Most people in New Jersey filing for bankruptcy are doing so because they have a variety of debts that they simply cannot pay back. Most enter the Chapter 13 bankruptcy process with the goal of having their debts discharged after the completion of the repayment plan. However, it is important to note that certain debts are more difficult than others to discharge through Chapter 13 bankruptcy.
Many people believe it is impossible to discharge student loans through bankruptcy. However, this is not true. Student loans can be discharged through bankruptcy but doing so is very difficult. It is only possible if you can prove that having to pay them back will cause you or your dependents to suffer undue hardship. This is a high bar to meet, as generally you need to show that if you had to pay back your student loans, you would be unable to keep up a minimal standard of living.

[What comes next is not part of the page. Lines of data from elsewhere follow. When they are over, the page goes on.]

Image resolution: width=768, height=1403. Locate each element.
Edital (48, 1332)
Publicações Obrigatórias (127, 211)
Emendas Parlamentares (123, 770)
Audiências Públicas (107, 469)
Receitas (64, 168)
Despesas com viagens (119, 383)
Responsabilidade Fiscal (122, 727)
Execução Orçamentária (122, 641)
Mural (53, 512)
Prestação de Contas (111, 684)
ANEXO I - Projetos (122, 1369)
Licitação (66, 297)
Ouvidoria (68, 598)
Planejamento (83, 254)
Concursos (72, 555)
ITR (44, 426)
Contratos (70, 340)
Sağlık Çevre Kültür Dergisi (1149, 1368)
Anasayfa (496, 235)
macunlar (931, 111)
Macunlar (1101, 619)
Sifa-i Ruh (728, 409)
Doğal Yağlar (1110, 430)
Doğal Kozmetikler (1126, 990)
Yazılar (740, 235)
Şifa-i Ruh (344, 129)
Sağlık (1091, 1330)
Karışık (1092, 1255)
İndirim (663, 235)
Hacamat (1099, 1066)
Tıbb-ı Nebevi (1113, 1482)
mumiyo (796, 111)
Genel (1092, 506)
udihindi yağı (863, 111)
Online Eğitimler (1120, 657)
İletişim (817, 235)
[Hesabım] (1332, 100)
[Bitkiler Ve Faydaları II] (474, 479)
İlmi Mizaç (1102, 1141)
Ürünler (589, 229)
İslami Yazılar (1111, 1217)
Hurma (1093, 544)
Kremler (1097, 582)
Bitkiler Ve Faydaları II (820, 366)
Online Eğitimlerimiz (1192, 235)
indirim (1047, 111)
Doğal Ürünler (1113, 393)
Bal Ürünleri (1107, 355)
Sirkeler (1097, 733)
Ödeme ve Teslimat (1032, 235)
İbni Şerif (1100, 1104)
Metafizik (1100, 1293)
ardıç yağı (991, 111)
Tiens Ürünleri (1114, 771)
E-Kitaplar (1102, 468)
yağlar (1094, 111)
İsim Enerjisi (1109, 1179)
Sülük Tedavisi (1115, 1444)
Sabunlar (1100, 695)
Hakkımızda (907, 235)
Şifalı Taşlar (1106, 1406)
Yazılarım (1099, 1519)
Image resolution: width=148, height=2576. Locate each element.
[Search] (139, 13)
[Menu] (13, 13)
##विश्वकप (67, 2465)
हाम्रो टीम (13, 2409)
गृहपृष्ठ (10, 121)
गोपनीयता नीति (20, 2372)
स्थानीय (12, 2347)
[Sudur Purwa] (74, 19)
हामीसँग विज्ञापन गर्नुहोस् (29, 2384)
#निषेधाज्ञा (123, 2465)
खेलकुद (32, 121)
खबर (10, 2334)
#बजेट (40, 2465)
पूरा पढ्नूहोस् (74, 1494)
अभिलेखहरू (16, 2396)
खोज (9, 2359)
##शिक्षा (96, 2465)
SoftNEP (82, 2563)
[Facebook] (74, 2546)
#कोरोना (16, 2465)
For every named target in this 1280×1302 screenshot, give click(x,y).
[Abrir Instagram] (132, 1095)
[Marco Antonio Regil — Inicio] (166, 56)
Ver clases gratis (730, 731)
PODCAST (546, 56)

While not all tax debt is dischargeable through bankruptcy it is possible, albeit difficult, to have income tax debt discharged through bankruptcy. To do so you will need to petition the court for a special exemption, in which you state why you deserve to have your income tax debt discharged.
Not all debts are easily discharged through bankruptcy
Chapter 13 bankruptcy is a good way to have many debts discharged, but some debts are easier to discharge than others. Ultimately, this post does not contain legal advice, and should not form the basis of any bankruptcy filing. Those overwhelmed by debt will want to work with a professional to determine the best way for them to address their debt moving forward.